-- EXERCISE INPUT --

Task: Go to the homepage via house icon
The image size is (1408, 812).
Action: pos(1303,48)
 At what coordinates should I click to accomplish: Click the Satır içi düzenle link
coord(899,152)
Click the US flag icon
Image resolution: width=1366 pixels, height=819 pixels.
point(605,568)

-- TASK ITEM --
This exercise requires that all of the entries be repeated exactly.

-- RESPONSE TO THE TASK --
Task: Go to the homepage via house icon
The image size is (1408, 812).
Action: pos(1303,48)
 At what coordinates should I click to accomplish: Click the Satır içi düzenle link
coord(899,152)
Click the US flag icon
Image resolution: width=1366 pixels, height=819 pixels.
point(605,568)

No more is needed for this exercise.